• REQUIRED ACTION
Work through the entries below and show every line in which "monitor" is found.

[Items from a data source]
++++++++++

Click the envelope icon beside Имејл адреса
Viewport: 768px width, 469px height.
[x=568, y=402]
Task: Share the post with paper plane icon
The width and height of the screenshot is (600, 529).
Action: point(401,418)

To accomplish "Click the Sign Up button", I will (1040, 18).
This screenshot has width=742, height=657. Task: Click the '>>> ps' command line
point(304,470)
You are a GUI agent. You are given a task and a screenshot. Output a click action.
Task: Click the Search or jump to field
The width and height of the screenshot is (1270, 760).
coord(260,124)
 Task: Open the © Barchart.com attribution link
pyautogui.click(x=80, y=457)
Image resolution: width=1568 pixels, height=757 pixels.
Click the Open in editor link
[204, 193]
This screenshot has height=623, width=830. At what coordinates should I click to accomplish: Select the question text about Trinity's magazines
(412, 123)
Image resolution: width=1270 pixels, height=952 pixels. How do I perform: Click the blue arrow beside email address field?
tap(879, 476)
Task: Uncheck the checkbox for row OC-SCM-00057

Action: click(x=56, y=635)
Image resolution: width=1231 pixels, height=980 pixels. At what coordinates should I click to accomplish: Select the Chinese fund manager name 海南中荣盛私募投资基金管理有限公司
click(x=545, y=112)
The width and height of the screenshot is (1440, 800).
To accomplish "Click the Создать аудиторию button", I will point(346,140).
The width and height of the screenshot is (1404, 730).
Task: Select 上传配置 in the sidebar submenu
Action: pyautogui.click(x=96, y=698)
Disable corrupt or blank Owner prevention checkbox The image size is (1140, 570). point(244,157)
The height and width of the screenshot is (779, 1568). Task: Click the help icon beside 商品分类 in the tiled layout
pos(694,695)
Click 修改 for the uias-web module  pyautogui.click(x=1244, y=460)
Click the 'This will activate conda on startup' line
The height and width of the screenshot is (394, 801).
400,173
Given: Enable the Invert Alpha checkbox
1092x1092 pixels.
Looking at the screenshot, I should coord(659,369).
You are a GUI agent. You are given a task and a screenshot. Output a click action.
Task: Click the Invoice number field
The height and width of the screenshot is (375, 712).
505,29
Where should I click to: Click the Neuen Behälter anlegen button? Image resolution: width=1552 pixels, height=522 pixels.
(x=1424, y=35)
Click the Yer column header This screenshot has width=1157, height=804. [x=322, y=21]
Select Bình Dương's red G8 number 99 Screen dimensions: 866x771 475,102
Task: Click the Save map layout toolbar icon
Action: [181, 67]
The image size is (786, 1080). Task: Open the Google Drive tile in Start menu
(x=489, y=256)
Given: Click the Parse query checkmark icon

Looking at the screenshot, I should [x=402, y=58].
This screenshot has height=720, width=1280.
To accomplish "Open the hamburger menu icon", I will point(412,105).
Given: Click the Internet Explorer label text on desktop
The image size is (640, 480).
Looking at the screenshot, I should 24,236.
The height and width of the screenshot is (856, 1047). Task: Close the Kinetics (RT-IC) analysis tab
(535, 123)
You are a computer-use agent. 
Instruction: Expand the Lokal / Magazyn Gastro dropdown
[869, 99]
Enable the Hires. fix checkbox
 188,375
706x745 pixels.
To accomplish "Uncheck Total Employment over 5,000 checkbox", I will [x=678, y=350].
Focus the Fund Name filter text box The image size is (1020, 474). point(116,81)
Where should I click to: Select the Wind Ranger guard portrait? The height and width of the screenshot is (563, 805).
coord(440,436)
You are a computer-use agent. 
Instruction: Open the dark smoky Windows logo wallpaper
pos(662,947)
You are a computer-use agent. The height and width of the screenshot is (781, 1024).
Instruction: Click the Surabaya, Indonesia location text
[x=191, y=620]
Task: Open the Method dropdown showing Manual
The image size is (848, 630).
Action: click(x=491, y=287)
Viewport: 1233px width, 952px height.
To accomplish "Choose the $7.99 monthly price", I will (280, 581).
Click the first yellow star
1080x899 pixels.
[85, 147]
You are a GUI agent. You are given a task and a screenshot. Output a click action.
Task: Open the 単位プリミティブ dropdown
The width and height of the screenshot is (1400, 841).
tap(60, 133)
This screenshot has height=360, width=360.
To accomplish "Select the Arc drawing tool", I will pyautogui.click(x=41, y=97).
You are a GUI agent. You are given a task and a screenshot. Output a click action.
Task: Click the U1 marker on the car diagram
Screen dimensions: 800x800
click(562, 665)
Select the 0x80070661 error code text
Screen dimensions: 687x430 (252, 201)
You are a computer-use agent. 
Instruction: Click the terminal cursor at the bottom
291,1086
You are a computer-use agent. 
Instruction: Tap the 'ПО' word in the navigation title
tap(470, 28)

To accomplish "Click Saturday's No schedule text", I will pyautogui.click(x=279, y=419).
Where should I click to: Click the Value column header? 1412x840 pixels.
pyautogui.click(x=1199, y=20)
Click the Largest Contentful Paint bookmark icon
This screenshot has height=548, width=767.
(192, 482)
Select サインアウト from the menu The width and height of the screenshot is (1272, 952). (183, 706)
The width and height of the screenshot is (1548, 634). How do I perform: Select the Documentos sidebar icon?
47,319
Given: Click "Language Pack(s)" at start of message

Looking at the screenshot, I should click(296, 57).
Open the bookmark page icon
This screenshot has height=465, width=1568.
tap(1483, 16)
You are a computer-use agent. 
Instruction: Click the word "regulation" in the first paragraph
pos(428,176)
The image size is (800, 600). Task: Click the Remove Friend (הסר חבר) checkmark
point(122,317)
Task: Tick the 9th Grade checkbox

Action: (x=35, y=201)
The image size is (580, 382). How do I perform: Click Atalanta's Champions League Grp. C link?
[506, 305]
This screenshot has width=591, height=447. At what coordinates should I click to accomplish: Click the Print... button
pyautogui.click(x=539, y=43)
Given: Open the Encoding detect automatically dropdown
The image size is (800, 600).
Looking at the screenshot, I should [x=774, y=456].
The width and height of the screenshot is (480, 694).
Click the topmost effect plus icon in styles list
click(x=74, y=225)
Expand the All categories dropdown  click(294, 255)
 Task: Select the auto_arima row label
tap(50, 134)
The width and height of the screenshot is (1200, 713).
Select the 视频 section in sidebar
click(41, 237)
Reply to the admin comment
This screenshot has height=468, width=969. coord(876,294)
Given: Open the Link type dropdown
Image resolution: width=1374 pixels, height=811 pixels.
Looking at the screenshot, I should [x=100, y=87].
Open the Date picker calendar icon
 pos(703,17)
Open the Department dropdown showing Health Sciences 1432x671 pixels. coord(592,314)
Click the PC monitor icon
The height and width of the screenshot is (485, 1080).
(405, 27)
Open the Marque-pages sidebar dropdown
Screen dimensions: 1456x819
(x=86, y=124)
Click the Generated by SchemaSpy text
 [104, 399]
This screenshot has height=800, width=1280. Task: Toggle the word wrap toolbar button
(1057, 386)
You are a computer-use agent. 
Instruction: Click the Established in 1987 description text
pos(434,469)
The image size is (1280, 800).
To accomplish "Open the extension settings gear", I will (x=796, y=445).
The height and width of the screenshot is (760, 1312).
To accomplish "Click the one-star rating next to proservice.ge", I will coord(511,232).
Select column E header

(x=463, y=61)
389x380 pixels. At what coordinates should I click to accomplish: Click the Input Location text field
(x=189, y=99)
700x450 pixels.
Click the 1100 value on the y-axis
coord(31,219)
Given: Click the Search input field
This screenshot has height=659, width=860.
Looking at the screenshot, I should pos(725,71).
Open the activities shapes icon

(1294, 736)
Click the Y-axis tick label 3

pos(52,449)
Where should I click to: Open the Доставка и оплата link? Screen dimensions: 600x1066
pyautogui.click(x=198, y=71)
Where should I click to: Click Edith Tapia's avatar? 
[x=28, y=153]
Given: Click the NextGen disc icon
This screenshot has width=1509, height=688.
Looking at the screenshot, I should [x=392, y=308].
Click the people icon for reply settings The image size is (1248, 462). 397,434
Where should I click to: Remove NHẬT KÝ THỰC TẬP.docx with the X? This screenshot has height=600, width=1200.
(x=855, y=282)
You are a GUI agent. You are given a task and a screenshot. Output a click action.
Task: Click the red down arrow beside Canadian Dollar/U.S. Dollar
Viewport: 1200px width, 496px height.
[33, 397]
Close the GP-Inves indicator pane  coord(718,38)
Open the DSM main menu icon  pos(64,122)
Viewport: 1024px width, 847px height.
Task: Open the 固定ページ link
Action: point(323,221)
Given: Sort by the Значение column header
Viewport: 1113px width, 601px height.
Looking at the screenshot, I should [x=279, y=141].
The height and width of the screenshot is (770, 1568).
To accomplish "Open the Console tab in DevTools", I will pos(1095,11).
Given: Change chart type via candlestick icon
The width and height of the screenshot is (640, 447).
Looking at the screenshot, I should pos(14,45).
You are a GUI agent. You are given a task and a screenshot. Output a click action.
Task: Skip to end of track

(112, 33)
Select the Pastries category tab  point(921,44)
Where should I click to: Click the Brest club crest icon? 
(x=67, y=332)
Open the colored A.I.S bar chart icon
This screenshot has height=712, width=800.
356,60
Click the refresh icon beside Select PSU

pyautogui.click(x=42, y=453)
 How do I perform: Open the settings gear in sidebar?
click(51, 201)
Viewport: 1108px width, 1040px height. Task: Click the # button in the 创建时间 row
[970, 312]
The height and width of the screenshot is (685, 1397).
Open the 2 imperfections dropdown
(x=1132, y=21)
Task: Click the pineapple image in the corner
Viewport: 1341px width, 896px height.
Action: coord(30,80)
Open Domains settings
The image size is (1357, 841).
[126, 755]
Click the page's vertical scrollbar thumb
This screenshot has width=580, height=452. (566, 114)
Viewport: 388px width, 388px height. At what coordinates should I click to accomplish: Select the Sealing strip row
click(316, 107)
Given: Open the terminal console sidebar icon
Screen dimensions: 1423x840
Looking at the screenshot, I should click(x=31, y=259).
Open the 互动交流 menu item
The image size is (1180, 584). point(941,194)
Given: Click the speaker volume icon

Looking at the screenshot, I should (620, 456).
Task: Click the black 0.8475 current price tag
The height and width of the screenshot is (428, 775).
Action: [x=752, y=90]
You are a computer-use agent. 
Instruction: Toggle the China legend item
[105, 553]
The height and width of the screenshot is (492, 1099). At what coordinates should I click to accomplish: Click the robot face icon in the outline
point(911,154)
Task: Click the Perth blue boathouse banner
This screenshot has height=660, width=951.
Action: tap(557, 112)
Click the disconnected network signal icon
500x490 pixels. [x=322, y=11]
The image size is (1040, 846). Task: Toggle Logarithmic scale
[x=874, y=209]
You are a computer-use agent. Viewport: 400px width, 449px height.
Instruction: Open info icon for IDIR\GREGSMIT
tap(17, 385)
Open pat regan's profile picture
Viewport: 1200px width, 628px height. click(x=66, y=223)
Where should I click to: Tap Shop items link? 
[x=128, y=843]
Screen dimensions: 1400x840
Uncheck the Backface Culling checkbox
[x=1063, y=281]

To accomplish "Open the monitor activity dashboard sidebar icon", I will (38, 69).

++++++++++

• RESULT FOR THIS EXERCISE
Click the PC monitor icon
To accomplish "Open the monitor activity dashboard sidebar icon", I will (38, 69).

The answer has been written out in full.